Fold[ArrayFlatten[{{#1, Transpose[{Most[#2]}]}, {{Most[#2]}, Last[#2]}}] &,
     {First[tri]}, Rest[tri]]

{{C[1, 1], C[2, 1], C[3, 1], C[4, 1], C[5, 1]},
 {C[2, 1], C[2, 2], C[3, 2], C[4, 2], C[5, 2]},
 {C[3, 1], C[3, 2], C[3, 3], C[4, 3], C[5, 3]},
 {C[4, 1], C[4, 2], C[4, 3], C[4, 4], C[5, 4]},
 {C[5, 1], C[5, 2], C[5, 3], C[5, 4], C[5, 5]}}

Here's a demonstration of why the method is called "bordering":

Here's a function that acts like Array[]:

SymmetricArray[f_, n_Integer, ori_Integer: 1] := 
 Module[{tri = Table[f[i, j], {i, ori, n + ori - 1}, {j, ori, i}]}, 
        Fold[ArrayFlatten[{{#1, Transpose[{Most[#2]}]}, {{Most[#2]}, Last[#2]}}] &,
             {First[tri]}, Rest[tri]]]

Try it out:

SymmetricArray[Min, 5]
{{1, 1, 1, 1, 1}, {1, 2, 2, 2, 2}, {1, 2, 3, 3, 3}, {1, 2, 3, 4, 4}, {1, 2, 3, 4, 5}}

Answer 5

What about

Table[x[Max[i, j], Min[i, j]], {i, 1, 6}, {j, 1, 6}] // MatrixForm

Answer 6

Commenters have pointed out there is no timing gain. But, in the hopes of stimulating better answers from others, here's a start.

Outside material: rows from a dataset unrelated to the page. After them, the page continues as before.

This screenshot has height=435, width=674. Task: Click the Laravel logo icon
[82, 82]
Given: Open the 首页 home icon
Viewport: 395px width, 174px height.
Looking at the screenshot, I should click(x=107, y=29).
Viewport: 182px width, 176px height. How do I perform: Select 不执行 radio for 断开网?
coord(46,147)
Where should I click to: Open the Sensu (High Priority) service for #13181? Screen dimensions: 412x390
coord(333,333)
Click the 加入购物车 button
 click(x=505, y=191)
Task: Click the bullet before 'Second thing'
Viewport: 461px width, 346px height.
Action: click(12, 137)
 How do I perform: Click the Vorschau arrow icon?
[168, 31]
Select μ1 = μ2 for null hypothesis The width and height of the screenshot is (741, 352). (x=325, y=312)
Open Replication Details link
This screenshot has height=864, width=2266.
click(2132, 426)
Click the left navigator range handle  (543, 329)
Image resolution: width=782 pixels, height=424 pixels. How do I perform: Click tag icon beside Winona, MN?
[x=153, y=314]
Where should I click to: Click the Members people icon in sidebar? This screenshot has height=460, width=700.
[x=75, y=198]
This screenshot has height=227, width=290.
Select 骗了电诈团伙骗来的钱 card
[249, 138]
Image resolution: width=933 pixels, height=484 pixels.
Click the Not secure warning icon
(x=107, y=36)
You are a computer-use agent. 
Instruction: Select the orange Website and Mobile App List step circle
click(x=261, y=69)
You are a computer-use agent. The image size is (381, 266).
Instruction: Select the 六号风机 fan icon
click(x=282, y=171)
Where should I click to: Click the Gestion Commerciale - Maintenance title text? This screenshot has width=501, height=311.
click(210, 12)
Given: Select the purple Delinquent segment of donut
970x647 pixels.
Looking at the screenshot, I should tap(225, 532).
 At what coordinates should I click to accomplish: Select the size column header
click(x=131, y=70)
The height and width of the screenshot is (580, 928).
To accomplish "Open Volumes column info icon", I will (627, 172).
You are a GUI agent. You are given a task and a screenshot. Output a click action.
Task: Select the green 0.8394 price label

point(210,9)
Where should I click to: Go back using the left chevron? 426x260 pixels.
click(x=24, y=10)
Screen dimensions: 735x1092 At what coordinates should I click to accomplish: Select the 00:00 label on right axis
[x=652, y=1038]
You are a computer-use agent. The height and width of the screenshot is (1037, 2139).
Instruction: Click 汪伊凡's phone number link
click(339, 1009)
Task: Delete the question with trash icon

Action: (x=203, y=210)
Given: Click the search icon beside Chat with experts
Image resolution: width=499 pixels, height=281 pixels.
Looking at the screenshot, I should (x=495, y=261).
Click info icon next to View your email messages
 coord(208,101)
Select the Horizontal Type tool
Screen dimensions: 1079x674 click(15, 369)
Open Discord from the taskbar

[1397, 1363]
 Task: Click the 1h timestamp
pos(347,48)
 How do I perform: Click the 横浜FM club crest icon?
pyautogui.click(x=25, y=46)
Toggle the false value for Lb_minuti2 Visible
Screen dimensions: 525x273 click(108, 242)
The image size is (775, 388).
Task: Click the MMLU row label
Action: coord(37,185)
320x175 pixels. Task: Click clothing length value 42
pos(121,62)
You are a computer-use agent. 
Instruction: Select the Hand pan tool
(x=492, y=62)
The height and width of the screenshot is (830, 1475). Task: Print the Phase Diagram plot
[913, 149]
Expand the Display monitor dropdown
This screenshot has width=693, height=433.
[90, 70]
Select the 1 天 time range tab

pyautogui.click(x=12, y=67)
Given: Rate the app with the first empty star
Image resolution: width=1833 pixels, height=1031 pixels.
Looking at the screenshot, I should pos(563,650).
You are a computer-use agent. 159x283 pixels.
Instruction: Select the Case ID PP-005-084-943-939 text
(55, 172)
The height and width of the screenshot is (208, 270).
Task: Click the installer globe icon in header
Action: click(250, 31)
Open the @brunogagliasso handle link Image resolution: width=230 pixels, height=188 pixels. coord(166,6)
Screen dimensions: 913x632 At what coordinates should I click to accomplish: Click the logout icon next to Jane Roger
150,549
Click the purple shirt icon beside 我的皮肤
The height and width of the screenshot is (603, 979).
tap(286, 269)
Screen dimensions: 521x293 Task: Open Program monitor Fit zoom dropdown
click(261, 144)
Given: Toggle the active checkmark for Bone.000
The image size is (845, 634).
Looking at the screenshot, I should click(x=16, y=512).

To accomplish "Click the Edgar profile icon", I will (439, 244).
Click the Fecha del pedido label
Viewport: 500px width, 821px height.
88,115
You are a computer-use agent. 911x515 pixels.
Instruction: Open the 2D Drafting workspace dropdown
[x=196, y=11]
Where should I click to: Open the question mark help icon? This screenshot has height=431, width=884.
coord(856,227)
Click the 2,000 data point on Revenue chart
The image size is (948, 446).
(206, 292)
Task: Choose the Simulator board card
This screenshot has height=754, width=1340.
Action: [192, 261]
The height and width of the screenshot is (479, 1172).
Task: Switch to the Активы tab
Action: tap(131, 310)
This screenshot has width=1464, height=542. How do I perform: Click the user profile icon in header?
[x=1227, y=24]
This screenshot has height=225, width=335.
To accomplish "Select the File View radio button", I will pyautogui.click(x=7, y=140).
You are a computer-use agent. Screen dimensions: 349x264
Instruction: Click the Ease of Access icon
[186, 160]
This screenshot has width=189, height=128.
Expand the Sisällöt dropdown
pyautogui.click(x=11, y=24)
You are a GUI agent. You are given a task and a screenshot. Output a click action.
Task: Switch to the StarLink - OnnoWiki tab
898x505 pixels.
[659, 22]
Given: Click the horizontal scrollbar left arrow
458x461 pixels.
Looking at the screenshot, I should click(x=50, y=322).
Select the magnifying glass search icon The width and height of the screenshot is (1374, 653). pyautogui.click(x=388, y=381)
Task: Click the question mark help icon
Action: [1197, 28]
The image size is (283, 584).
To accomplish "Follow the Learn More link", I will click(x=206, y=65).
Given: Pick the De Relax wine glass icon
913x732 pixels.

SymmetricTable[f_, n_Integer] /; n >= 1 := Module[{data, m, indexes},
   data = Flatten[Table[f[i, j], {i, n}, {j, i, n}], 1];
   m = Binomial[n + 1, 2] + 1;
   indexes = Table[m + Abs[j - i] - Binomial[n + 2 - Min[i, j], 2], {i, n}, {j, n}];
   Part[data, #] & /@ indexes
   ];

It tabulates the upper triangle of f, flattens it into a vector (data), computes a symmetric array of subscripts into that vector (indexes), and applies those subscripts to the vector to obtain the symmetrized square table. Whether that is "elegant" or not will be somewhat subjective.

As an example of usage:

f = Function[{i, j}, Sow[{i, j}];  10 i + j];
Reap[SymmetricTable[f, 5] // MatrixForm]

This returns a symmetric table of values of f along with a list of the arguments that were passed to f when constructing this table, verifying that the minimum number of calls to f were actually made.